The bill was introduced on May 30, the Memorial Day holiday, and just days before the end of the legislative session in Albany, a time when legislators often scramble to push through new policies or extend existing ones.

It phases in over five years and requires the city to work with school employee unions to lower maximum contractual class sizes. By 2027, the law would cap kindergarten through third grade classes at 20 students. Fourth grade through eighth grade would be capped at 23 students. And most high school classes at 25 students.

For decades, class sizes have been considerably higher. Liu, the bill’s sponsor, notes that falling enrollment during the pandemic has dropped average class sizes already.

“Let’s use this opportunity to maintain those class sizes so that going into the future, we will be able to conform with more of a national norm,” he said.

The city’s education department says complying with the legislation would cost about $500 million a year just in grades kindergarten through fifth. And the middle and high school caps, plus the costs of building more schools, could amount of billions of dollars in additional costs.

Banks called on Albany to fund the legislation.

“If this class size issue is so critical to the future of our young people, then we must ensure that the state put its financial resources behind this bill,” Banks said.

But Liu says the state has already done that.
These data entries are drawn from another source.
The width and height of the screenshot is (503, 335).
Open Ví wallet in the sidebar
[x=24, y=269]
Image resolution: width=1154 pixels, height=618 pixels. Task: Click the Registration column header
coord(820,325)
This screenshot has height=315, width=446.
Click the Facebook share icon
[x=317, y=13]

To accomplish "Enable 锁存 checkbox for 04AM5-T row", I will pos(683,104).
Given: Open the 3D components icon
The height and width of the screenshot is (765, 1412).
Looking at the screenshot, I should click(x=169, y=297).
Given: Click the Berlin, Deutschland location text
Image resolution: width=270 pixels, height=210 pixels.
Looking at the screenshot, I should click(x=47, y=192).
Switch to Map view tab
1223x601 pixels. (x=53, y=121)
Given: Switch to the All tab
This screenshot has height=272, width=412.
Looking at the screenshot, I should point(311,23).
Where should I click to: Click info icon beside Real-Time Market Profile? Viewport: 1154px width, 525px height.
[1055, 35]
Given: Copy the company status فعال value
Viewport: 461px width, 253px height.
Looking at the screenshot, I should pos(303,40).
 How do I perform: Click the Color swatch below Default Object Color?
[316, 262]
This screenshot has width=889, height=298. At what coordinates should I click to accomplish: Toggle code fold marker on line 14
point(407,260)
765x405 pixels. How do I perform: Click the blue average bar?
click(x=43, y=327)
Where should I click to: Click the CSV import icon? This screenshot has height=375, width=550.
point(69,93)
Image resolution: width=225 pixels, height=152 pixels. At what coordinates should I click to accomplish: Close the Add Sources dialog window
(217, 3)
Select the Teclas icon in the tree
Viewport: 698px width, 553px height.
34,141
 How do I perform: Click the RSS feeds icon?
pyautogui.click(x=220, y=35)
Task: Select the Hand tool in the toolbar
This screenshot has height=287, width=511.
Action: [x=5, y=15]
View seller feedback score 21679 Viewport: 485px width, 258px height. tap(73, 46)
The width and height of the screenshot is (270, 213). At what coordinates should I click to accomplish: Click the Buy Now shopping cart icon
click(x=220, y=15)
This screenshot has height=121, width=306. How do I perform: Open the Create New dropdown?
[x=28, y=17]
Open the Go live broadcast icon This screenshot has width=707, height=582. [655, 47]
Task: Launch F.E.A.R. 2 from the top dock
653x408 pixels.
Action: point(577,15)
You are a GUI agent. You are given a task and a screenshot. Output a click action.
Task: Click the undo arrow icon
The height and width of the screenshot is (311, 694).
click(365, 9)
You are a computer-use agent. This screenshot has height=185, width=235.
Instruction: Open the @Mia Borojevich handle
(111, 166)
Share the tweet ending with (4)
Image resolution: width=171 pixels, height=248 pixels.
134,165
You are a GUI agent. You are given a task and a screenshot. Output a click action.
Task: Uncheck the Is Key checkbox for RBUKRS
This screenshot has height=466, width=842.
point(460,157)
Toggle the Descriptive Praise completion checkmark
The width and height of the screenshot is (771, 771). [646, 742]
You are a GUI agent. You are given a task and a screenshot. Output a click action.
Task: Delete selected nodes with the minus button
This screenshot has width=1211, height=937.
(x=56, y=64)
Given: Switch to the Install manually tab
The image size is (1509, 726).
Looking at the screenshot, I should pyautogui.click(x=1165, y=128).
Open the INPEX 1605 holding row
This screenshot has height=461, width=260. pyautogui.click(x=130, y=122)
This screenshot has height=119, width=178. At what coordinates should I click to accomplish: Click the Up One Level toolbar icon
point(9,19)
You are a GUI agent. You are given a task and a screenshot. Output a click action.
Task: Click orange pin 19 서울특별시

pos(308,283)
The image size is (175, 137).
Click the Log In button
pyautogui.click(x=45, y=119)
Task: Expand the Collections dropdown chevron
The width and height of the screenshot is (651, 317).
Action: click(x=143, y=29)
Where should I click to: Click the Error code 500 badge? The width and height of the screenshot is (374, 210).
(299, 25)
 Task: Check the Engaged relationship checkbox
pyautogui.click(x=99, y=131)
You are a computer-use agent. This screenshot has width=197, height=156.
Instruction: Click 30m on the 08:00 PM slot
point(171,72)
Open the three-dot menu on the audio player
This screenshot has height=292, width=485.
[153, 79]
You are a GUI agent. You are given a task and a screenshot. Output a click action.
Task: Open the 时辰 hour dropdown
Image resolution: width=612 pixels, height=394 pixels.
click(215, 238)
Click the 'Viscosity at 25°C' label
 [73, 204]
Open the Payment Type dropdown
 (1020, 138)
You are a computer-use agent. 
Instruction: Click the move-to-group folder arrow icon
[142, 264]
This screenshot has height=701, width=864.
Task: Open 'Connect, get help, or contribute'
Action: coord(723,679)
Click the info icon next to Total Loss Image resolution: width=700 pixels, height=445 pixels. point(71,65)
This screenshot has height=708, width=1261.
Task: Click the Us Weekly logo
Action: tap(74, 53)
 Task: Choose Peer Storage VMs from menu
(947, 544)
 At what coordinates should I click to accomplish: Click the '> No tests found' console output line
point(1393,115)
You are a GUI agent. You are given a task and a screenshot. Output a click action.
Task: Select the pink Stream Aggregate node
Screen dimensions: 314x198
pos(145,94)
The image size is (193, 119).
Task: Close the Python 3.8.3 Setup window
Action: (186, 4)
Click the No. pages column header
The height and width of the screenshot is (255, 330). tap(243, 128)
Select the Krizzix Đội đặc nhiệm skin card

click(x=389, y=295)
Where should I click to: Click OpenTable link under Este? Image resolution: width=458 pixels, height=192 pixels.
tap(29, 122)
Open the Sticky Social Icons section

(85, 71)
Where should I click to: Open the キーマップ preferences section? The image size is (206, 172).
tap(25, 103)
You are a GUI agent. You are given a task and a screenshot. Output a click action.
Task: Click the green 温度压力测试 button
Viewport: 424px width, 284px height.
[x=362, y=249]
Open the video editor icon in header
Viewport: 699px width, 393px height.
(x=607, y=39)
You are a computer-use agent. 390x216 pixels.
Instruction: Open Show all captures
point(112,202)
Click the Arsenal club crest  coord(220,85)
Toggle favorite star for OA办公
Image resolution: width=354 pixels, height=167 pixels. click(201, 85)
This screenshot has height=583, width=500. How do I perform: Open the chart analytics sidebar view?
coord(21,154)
He pointed to a major increase in state money to city schools, known as Foundation Aid.

After decades of legal wrangling, the state finally agree to fully fund the formula, which was created in response to a decades-old lawsuit brought by the Campaign for Fiscal Equity. The suit argued city students weren’t getting an adequate education, in part due to crowded classes.

“For a long time, we did not want to necessarily mandate the city to lower their class sizes because we had not yet fulfilled the entire promise of that funding,” Liu said. “But now that we are fulfilling that funding promise, and by next year, we will have fully funded that court mandate for school money, we are insisting upon the city finally fulfilling the class size, the educational aspect of the Campaign for Fiscal Equity.”

Haimson, the class size activist, argues the mayor’s own goals for the school system will be hard to achieve without smaller class sizes.

“The literacy initiative that, I think, is very needed to screen and address kids with reading problems, will be almost impossible to achieve with the large classes that so many kids are disadvantaged by,” she said.

And she argues there’s no better time than now.

“Our kids have suffered so much disruption over the past two years, educationally, socially, emotionally, personally,” Haimson said. “They really, more than ever before, need that close contact with their teacher.”

The legislation has the support of the United Federation of Teachers, New York City’s public schools teachers union that stands to gain new members if it should pass. In a statement, president Michael Mulgrew bristled at the administration’s threat of cuts.

“The legislative leaders’ class size reduction plan is carefully crafted, based on new federal and state funds, and phased in to avoid short-term budget shocks,” Mulgrew argued. “For the school system to threaten to cut back on safety and social and health programs — despite these new funds — shows how little Tweed cares about the calls from thousands of parents that their children deserve smaller classes.”

Smaller class sizes have long been a priority of the teachers union, but Liu noted it’s also consistently been a top concern of parents, and something many studies have shown is effective at helping students succeed.

“People talk about how this is a giveaway to the teachers union. This is not a giveaway to the teachers’ union,” Liu said. “This is a giveaway to our students or kids who will have better schools and better educational outcomes from lower class sizes.”